▸ Page text

+---+

Friday, October 27, 2006

Cluster Ensembles

This past week I received the November 2006 issue of the IEEE Transactions on Pattern Analysis and Machine Intelligence, and found very interesting the article "Evaluation of Stability of k-Means Cluster Ensembles with Respect to Random Initialization". This is something that I have thought about, but (to my discredit) haven't read on or even experimented with beyond very simple case studies.

If it of course the logical extension of the ensemble techniques that have been used for the past decade. The method that I found most accessible was to (1) resample the data with bootstrap samples, (2) create k-means cluster models for each sample, and (3) use the cluster labels to associate with each record (at this point, you have R records, M fields used to build the clusters, and P cluster models, one new field for each model). Finally, you can built a hierarchical clustering model based on records and the new "P" fields.

More on this after some experiments.

3 comments:

Will Dwinnell said...

Have you anything of interest to report from your experiments? You may be interested in Refining Initial Points for K-Means Clustering (1998), by P. S. Bradley, Usama M. Fayyad.

Dean Abbott said...

+---+

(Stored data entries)
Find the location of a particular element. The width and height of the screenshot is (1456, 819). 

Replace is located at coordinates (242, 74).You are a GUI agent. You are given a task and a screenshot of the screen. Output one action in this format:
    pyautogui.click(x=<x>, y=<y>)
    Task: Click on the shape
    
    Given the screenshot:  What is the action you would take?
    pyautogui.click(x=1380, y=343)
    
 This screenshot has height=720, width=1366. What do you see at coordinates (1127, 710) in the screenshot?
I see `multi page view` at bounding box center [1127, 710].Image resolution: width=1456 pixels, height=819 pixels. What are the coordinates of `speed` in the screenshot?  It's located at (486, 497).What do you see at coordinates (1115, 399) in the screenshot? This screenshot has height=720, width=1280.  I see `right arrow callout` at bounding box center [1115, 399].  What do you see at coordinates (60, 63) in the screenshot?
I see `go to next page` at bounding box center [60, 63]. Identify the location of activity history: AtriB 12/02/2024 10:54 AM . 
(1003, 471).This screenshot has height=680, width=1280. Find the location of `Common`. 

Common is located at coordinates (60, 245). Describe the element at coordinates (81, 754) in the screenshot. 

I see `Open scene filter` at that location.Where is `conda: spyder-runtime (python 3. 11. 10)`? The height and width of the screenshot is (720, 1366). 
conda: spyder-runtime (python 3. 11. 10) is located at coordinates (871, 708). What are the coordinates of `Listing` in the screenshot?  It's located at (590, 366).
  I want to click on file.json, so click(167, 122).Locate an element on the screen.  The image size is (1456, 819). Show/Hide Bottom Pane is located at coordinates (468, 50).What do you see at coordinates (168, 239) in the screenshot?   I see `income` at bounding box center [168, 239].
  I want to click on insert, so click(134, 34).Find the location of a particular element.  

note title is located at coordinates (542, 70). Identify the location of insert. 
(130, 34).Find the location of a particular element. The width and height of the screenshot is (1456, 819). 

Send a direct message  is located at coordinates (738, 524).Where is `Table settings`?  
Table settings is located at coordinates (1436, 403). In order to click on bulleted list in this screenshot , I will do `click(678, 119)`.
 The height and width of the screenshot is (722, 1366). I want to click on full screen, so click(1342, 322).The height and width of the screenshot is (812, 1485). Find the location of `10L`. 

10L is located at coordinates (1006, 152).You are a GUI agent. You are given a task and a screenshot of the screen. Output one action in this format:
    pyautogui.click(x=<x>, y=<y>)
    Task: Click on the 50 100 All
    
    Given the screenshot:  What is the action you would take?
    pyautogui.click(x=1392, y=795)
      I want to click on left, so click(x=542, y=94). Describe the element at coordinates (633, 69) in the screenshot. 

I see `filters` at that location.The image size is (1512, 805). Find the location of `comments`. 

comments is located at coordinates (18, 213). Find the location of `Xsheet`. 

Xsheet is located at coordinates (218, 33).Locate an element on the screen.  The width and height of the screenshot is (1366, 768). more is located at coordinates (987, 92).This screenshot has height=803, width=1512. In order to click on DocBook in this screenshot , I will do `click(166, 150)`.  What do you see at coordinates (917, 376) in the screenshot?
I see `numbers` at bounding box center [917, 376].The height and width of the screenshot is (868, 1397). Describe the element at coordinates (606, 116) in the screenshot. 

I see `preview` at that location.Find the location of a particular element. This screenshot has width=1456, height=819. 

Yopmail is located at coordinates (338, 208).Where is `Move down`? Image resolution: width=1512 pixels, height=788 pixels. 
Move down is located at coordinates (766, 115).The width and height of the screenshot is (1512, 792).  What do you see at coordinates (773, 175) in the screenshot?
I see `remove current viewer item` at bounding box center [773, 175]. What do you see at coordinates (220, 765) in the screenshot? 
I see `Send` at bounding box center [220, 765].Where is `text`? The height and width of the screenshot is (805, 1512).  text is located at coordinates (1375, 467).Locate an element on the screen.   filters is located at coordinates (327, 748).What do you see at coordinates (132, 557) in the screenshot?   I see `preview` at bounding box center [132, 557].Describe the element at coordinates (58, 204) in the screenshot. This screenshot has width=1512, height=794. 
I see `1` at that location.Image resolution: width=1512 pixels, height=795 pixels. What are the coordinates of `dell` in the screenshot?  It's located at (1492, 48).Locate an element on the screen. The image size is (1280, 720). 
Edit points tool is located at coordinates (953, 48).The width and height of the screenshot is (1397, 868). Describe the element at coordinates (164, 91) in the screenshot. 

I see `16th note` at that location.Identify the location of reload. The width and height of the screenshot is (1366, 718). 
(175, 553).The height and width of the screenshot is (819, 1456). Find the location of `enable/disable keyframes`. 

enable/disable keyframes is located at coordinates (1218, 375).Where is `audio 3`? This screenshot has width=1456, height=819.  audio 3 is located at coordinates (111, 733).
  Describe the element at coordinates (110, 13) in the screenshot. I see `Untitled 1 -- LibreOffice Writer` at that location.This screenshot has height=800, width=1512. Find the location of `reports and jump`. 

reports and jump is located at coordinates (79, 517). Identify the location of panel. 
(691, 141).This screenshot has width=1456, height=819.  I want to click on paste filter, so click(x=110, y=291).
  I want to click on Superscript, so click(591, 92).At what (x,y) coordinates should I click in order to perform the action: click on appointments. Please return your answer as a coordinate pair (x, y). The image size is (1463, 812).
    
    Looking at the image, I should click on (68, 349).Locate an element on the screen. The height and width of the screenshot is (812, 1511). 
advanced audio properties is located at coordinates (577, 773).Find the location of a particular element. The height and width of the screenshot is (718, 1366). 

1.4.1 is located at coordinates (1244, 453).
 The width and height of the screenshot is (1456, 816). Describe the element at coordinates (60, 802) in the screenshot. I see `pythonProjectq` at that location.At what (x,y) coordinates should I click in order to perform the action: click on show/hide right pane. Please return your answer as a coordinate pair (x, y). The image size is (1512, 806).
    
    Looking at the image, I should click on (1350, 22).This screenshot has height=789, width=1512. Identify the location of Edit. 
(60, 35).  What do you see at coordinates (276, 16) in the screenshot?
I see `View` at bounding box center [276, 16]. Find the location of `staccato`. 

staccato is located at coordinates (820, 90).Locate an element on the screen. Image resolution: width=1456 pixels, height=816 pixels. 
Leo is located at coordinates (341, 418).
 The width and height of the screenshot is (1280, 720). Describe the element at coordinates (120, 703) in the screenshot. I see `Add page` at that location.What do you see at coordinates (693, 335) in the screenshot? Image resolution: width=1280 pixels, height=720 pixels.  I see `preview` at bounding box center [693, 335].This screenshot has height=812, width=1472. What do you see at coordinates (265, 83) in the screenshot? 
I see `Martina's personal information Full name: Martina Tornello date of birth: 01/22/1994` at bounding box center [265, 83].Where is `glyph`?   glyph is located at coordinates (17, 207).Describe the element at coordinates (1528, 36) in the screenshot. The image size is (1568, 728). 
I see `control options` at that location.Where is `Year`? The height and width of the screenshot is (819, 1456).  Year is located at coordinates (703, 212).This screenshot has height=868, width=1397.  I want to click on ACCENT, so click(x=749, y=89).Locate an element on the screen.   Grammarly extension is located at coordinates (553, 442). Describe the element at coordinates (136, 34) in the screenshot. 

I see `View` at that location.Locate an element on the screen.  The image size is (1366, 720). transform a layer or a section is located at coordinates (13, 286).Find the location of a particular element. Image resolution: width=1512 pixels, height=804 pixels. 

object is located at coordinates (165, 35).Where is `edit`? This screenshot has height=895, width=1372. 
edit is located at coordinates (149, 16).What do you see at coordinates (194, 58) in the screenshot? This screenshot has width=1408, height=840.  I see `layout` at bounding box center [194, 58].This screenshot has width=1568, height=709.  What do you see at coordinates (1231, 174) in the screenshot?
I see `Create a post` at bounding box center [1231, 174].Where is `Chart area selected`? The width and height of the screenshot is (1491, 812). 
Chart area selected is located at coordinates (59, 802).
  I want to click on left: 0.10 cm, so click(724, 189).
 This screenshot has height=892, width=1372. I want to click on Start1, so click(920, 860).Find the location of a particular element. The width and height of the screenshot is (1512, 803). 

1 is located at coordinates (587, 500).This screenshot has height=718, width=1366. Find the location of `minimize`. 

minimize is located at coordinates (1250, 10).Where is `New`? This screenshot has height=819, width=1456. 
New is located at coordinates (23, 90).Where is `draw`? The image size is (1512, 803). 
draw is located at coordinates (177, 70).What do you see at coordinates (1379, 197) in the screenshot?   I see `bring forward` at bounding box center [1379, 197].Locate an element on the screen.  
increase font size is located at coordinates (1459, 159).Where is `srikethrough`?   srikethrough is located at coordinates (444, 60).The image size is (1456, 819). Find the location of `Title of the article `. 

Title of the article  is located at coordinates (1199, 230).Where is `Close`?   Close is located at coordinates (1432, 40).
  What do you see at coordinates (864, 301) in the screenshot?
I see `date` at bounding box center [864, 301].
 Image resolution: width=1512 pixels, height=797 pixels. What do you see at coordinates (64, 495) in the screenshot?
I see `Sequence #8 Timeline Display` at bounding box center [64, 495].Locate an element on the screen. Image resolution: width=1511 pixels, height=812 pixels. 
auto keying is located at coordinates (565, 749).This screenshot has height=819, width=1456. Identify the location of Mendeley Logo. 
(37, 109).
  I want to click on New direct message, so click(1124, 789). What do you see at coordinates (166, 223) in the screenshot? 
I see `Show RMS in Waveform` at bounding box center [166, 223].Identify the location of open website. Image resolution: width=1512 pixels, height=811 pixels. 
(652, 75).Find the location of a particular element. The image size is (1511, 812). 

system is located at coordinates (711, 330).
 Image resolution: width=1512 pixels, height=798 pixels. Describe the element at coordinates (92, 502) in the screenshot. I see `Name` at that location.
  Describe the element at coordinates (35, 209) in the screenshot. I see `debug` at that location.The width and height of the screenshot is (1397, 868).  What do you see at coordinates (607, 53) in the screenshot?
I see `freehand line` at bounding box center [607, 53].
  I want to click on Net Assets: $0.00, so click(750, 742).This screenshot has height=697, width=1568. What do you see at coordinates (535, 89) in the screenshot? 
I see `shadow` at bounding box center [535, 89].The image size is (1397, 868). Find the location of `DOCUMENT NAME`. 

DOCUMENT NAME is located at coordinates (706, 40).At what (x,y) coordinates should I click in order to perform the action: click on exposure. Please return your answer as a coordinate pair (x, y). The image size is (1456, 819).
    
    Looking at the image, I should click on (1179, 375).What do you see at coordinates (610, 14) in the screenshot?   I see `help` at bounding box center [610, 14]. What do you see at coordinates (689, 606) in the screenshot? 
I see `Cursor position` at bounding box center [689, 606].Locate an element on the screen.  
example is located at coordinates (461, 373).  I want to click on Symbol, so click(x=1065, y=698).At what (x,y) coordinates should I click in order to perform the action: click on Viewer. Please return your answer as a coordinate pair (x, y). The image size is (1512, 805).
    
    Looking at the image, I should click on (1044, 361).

+---+

▸ Stated goal A
Rewrite everything from "If it of course" down to "Dean Abbott said..." in the cluster ensembles post, replacing "hierarchical" with "agglomerative".
▸ Stated goal B
In the cluster ensembles post, which journal issue did the writer receive that week?

▸ Complete response A
If it of course the logical extension of the ensemble techniques that have been used for the past decade. The method that I found most accessible was to (1) resample the data with bootstrap samples, (2) create k-means cluster models for each sample, and (3) use the cluster labels to associate with each record (at this point, you have R records, M fields used to build the clusters, and P cluster models, one new field for each model). Finally, you can built a agglomerative clustering model based on records and the new "P" fields.

More on this after some experiments.

3 comments:

Will Dwinnell said...

Have you anything of interest to report from your experiments? You may be interested in Refining Initial Points for K-Means Clustering (1998), by P. S. Bradley, Usama M. Fayyad.

Dean Abbott said...

▸ Complete response B
The November 2006 issue of the IEEE Transactions on Pattern Analysis and Machine Intelligence.